Pecco Bagnaia "intruso" Aprilia? Lo spettro del muro nel box Ducati

MotoGP
lunedì, 23 febbraio 2026 alle 10:52
Pecco Bagnaia
Pecco Bagnaia
Pecco Bagnaia ha chiuso il test in Thailandia al quarto posto e con buone sensazioni in sella alla GP26. Il pilota Ducati correrà la sua ultima stagione MotoGP con i colori Ducati, dal 2027 farà coppia con Marco Bezzecchi in Aprilia. Per il piemontese si parla di un contratto quadriennale con la Casa di Noale, forse fino al termine della carriera.

Feeling con la Ducati GP26

Sono stati due giorni di lavoro ininterrotto per Pecco Bagnaia, che ha dichiarato di sentirsi ora più rilassato.
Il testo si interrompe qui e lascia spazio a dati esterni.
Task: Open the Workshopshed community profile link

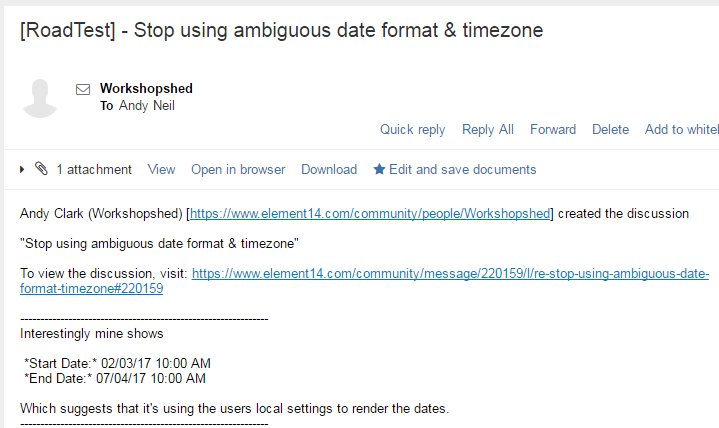Action: (x=370, y=213)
Merito anche delle voci di mercato che lo vogliono in Aprilia. La mente sgombra da altri pensieri, è pronto ad affrontare questo campionato MotoGP al meglio delle condizioni psicofisiche. "Ho un ottimo feeling, e ora è il momento di lottare, ma posso dire di essere contento. Abbiamo lavorato bene. I test in Malesia sono stati importanti, ma questi lo sono ancora di più considerando quanto accaduto nel 2025".
Il time attack non è stato un giro perfetto, ma segue a breve distanza il compagno di squadra Marc Marquez. Problemi, invece, durante la simulazione gara, ma "sono cose che possono succedere". La Ducati Desmosedici GP26 sarà sicuramente più a sua misura rispetto alla moto dell'anno scorso che tanto l'ha fatto tribolare. Restano degli aspetti tecnici da affinare, manca "un po' di costanza e ripetibilità in frenata; a volte riesco a frenare bene, altre volte la moto inizia a muoversi, ma è solo perché entro in curva troppo veloce".

Il futuro con Aprilia

Marco Bezzecchi ha girato vicino al due volte campione MotoGP per certi tratti. Prove in vista del futuro accordo con Noale? "C'è stato un momento, all'inizio della mia simulazione di gara, in cui era dietro di me, ma nei test è solo una coincidenza. Siamo 22 piloti e a volte succede". Fatto sta che Bagnaia ha deciso di dare massima fiducia al progetto Aprilia di Massimo Rivola, con cui ha firmato un contratto quadriennale. L'ultimo pilota a firmare un contratto di quattro anni fu Marc Marquez con Honda nel 2020. Nei prossimi giorni ci sarà l'ufficialità, con Pedro Acosta pronto a prendere il suo posto in Ducati factory.

Nessun muro ai box

Nella seconda giornata di test MotoGP in Thailandia sono apparsi dei pannelli divisori tra Pecco e Marc. Qualcuno ha iniziato a pensare ad un muro ai box, come accadde in passato tra Valentino Rossi e in Yamaha. D'altronde l'allievo della VR46 Academy potrebbe portare informazioni preziose sulla Ducati nel passaggio in Aprilia... Un'ipotesi prontamente smentita dal team manager Davide Tardozzi. "Ma per piacere, è capitato perché ci sono delle situazioni particolari durante le prove. Una parte del box lavorava sulla moto smontata, mentre l'altro pilota era in pista. Era semplicemente per non far vedere la moto a chi era in pit-lane. Durante il Gran Premio non vedremo nessun muro, assolutamente".